== Material for this exercise ==
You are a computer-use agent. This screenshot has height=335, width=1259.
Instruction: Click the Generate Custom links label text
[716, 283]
===
== Material for this exercise ==
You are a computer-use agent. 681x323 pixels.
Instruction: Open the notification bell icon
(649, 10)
===
== Material for this exercise ==
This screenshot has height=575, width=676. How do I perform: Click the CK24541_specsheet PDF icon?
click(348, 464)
===
What needs to be done
Return all lines from the data above with "agent" in them.

Your solution
You are a computer-use agent. This screenshot has height=335, width=1259.
You are a computer-use agent. 681x323 pixels.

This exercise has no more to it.